(Selected excerpt)

>> begin

Its basically just C with some generic structures thrown on top of it.
Also, it was created in 2000.
Its intent, as some have mentioned, was marketing.
Basically it does what Google Analytics or WebTrends does for the web.
It actually seems like a nice language, for those who want to quickly run through gigs of data.
I see nothing evil about the language itself.
It, like C, perl, PHP, or any other language you chose to use - Can be used for whatever purpose the programmer chooses.
Its intent was marketing, and almost every company in existence wants to know more about their customers.
Gee, can you conspiracy theorists take a break for a second and consider that, just perhaps, this was written for commercial telecom management, marketing and fraud detection purposes? It was written and in the public domain before 9-11.
The US Government uses Linux, so are we to presume that Linus Torvalds is an agent of George Bush and the broad conspiracy to spy on you?
If you look here and research the case a bit, you'll find that a Maryland company may have actually been more responsible for ATT's abilities than ATT would like to admit. That company is now defunct, unfortunately, and so it's now safe for ATT to pretend that they've done work in the area without answering to more law suits.
It was a very technically challenging job. We helped to index records for these guys until mid-2005. We did it in effectively O(n) time - the cool factor was higher than the say-nothing factor.
And yes - I know that academia will claim that it's not possible, that data correlation must be O(n^2). For the decade that we did it, we were sure glad that academia held to that position.
Enough reminiscing.
Additionally, one can easily download the Hancock source code (for non-commercial use), manuals, and various research papers here:
http://www.research.att.com/~kfisher/hancock/
Conspiracy!
But bear in mind, this programming language was invented by people who are so insecure that they're willing to shred the Fourth Amendment to try and assuage their fear of terrorists. I think C=> might be more accurate.

>> end

(Given data)
>> begin

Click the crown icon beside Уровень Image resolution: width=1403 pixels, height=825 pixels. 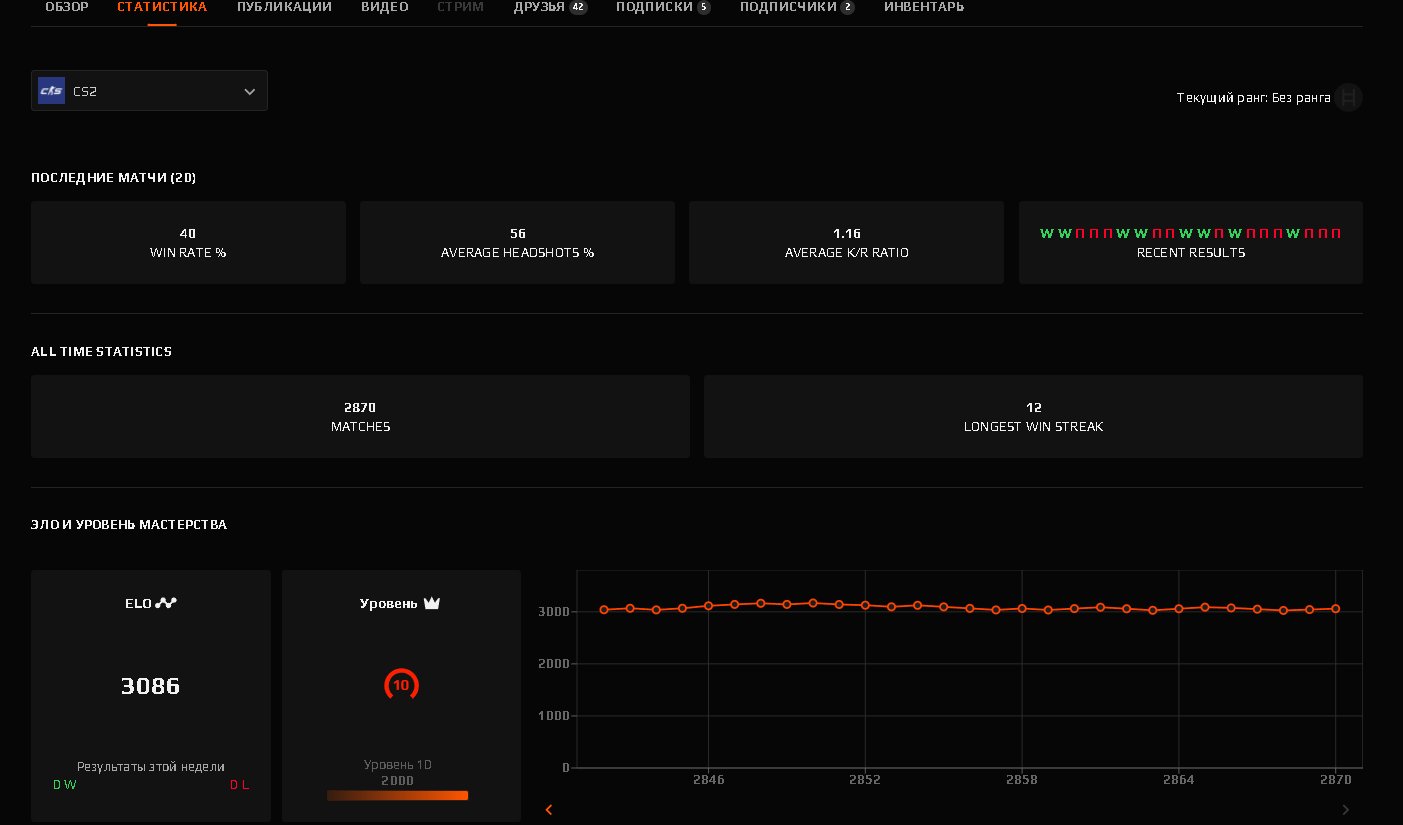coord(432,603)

>> end
>> begin

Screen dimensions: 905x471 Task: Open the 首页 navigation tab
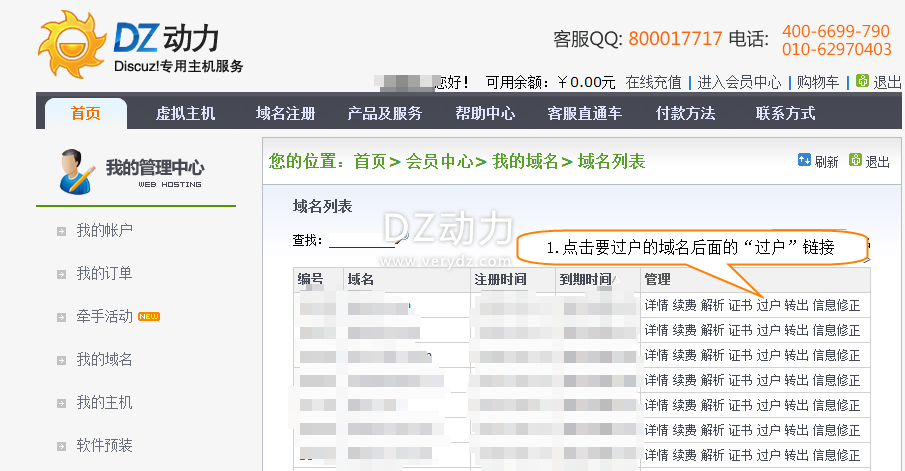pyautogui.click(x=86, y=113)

>> end
>> begin

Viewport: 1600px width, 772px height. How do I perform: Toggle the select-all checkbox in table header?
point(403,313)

>> end

(Requests)
**a)** According to the comments on the Hancock language, in what year was the language created?
**b)** Summarize the comments on the Hancock language in two sentences.
**c)** From the comments on the Hancock language, copy the passage starting at "Its basically just" and ending at "the programmer chooses.", renaming "language" to "tool" throughout.

(Expected responses)
**a)** 2000

**b)** The commenters describe Hancock as basically C with some generic structures added, created in 2000 with marketing as its intent, and see nothing evil about the language itself, since it can be used for whatever purpose the programmer chooses. One commenter recalls helping to index records until mid-2005 in effectively O(n) time, while another argues that the language was invented by people willing to shred the Fourth Amendment to assuage their fear of terrorists.

**c)**
Its basically just C with some generic structures thrown on top of it.
Also, it was created in 2000.
Its intent, as some have mentioned, was marketing.
Basically it does what Google Analytics or WebTrends does for the web.
It actually seems like a nice tool, for those who want to quickly run through gigs of data.
I see nothing evil about the tool itself.
It, like C, perl, PHP, or any other tool you chose to use - Can be used for whatever purpose the programmer chooses.